| Exercise prompt |
Quote every one of the lines below verbatim, keeping each character, space, and line break unchanged.

Entries from a dataset
(begin)

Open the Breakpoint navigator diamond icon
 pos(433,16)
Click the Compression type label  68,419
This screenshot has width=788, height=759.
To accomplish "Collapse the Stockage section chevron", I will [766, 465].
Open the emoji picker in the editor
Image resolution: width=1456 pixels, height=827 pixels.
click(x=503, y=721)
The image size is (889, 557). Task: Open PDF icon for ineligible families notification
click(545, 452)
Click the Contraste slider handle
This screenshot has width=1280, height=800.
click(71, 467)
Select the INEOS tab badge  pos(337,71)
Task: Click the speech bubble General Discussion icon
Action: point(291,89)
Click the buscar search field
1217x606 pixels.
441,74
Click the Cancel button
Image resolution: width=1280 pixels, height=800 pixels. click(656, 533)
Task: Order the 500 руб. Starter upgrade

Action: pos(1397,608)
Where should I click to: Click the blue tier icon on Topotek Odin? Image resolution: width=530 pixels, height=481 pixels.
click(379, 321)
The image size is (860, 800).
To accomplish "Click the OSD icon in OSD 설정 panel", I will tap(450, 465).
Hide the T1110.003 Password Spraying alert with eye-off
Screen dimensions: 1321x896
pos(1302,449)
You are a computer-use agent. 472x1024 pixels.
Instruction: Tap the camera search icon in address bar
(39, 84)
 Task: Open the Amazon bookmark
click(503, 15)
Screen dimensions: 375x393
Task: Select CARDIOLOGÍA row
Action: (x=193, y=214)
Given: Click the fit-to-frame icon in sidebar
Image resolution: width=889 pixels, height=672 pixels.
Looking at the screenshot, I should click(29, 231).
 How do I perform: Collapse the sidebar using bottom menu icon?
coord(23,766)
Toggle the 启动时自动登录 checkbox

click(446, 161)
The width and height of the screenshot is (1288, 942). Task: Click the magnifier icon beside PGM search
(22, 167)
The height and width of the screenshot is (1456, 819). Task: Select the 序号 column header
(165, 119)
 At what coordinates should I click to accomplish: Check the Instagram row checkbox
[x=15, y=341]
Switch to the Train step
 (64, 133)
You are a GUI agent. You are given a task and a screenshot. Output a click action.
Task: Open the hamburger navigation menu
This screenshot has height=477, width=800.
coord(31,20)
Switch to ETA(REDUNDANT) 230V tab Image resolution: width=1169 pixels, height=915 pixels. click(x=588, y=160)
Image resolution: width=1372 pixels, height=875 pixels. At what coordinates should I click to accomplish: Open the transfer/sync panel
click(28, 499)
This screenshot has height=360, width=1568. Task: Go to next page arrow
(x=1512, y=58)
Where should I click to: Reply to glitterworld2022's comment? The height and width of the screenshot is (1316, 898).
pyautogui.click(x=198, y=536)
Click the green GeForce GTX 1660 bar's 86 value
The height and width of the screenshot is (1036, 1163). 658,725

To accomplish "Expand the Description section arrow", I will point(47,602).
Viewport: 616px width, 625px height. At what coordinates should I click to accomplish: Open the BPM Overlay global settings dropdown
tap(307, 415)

(end)

| Answer |
Open the Breakpoint navigator diamond icon
 pos(433,16)
Click the Compression type label  68,419
This screenshot has width=788, height=759.
To accomplish "Collapse the Stockage section chevron", I will [766, 465].
Open the emoji picker in the editor
Image resolution: width=1456 pixels, height=827 pixels.
click(x=503, y=721)
The image size is (889, 557). Task: Open PDF icon for ineligible families notification
click(545, 452)
Click the Contraste slider handle
This screenshot has width=1280, height=800.
click(71, 467)
Select the INEOS tab badge  pos(337,71)
Task: Click the speech bubble General Discussion icon
Action: point(291,89)
Click the buscar search field
1217x606 pixels.
441,74
Click the Cancel button
Image resolution: width=1280 pixels, height=800 pixels. click(656, 533)
Task: Order the 500 руб. Starter upgrade

Action: pos(1397,608)
Where should I click to: Click the blue tier icon on Topotek Odin? Image resolution: width=530 pixels, height=481 pixels.
click(379, 321)
The image size is (860, 800).
To accomplish "Click the OSD icon in OSD 설정 panel", I will tap(450, 465).
Hide the T1110.003 Password Spraying alert with eye-off
Screen dimensions: 1321x896
pos(1302,449)
You are a computer-use agent. 472x1024 pixels.
Instruction: Tap the camera search icon in address bar
(39, 84)
 Task: Open the Amazon bookmark
click(503, 15)
Screen dimensions: 375x393
Task: Select CARDIOLOGÍA row
Action: (x=193, y=214)
Given: Click the fit-to-frame icon in sidebar
Image resolution: width=889 pixels, height=672 pixels.
Looking at the screenshot, I should click(29, 231).
 How do I perform: Collapse the sidebar using bottom menu icon?
coord(23,766)
Toggle the 启动时自动登录 checkbox

click(446, 161)
The width and height of the screenshot is (1288, 942). Task: Click the magnifier icon beside PGM search
(22, 167)
The height and width of the screenshot is (1456, 819). Task: Select the 序号 column header
(165, 119)
 At what coordinates should I click to accomplish: Check the Instagram row checkbox
[x=15, y=341]
Switch to the Train step
 (64, 133)
You are a GUI agent. You are given a task and a screenshot. Output a click action.
Task: Open the hamburger navigation menu
This screenshot has height=477, width=800.
coord(31,20)
Switch to ETA(REDUNDANT) 230V tab Image resolution: width=1169 pixels, height=915 pixels. click(x=588, y=160)
Image resolution: width=1372 pixels, height=875 pixels. At what coordinates should I click to accomplish: Open the transfer/sync panel
click(28, 499)
This screenshot has height=360, width=1568. Task: Go to next page arrow
(x=1512, y=58)
Where should I click to: Reply to glitterworld2022's comment? The height and width of the screenshot is (1316, 898).
pyautogui.click(x=198, y=536)
Click the green GeForce GTX 1660 bar's 86 value
The height and width of the screenshot is (1036, 1163). 658,725

To accomplish "Expand the Description section arrow", I will point(47,602).
Viewport: 616px width, 625px height. At what coordinates should I click to accomplish: Open the BPM Overlay global settings dropdown
tap(307, 415)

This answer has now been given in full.